25 radar bogor

Pentingnya Literasi Untuk Berkompetisi Global

Kepala Perpusnas RI, Syarif Bando saat menjadi narasumber literasi.
Kepala Perpusnas RI, Syarif Bando saat menjadi narasumber literasi.

BANDUNG BARAT-RADAR BOGOR, Ketika Indonesia belum merdeka, angka melek aksara Indonesia baru satu persem. Kini, setelah 75 tahun merdeka, angka melek aksara sudah mencapai 99 persen. Namun, apakah tambahan melek aksara berarti juga melek literasi?

Jika pemahaman itu dijadikan parameter peningkatan literasi, maka kondisi saat ini tidak jauh berbeda ketika masa pra kemerdekaan.

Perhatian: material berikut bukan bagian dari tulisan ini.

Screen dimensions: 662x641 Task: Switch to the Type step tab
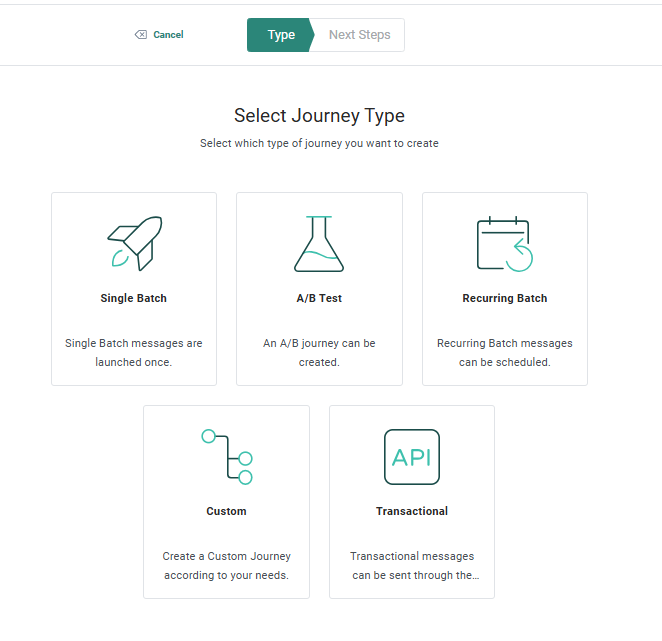pyautogui.click(x=280, y=35)
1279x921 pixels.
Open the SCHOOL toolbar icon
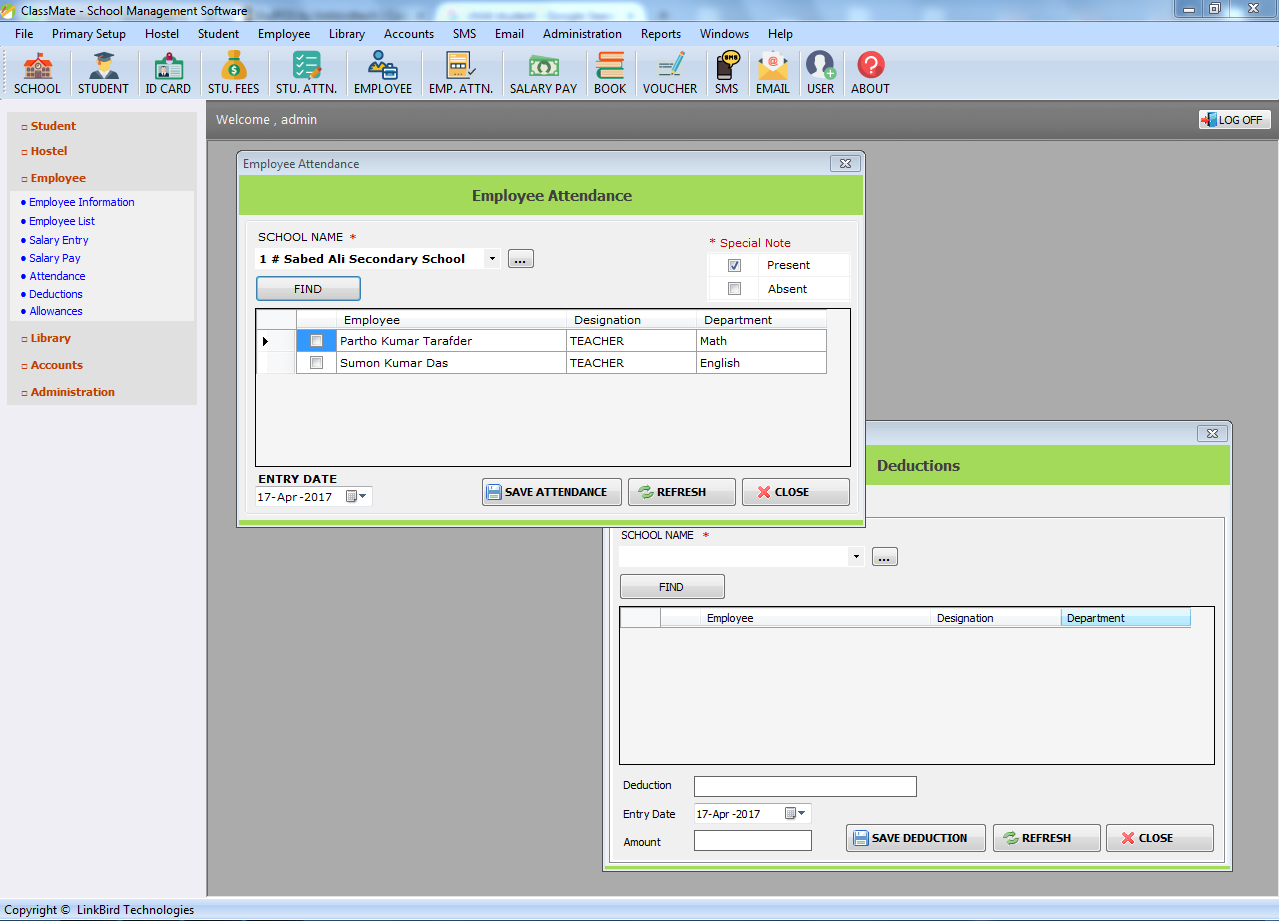pos(37,70)
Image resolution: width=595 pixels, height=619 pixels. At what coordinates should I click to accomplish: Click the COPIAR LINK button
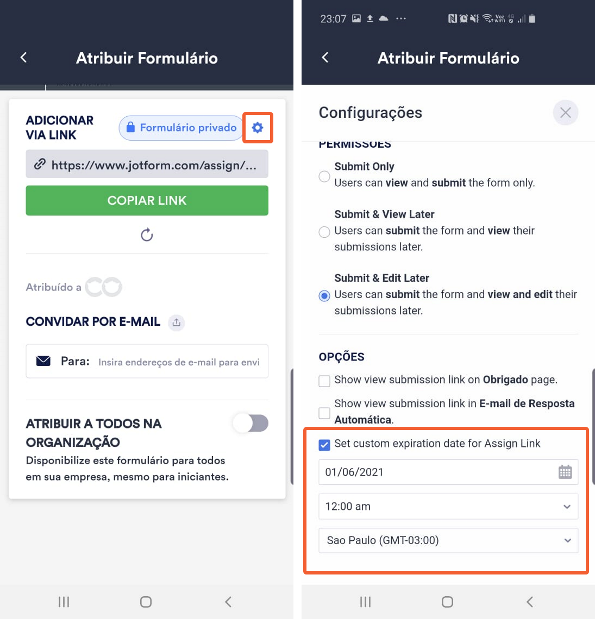click(x=147, y=201)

Artinya, kemampuan literasi baru sebatas kemampuan mengenal huruf, kalimat, memahami sebab akibat, dan menyampaikan pendapat.

Kepala Perpustakaan Nasional Muhammad Syarif Bando mengatakan, jika mengacu dari standar literasi yang disyaratkan oleh UNESCO, setidaknya ada empat tingkatan literasi.

Pertama, tersedianya akses kepada sumber-sumber bahan bacaan baru yang terbaru (up to date). Namun, perkembangan teknologi digital di kota-kota besar di Pulau Jawa khususnya, tentu lebih cepat dibandingkan dengan daerah-daerah lain di Indinesia.
“Faktor ketimpangan seperti ini juga mesti diperhatikan agar akses menuju sumber informasi tidak mengalami perlambatan,” ujarnya ketika mengikuti talk show ‘Peningkatan Indeks Literasi Masyarakat’ yang digelar secara protokol kesehatan di Kabupaten Bandung Barat, Kamis, (22/10).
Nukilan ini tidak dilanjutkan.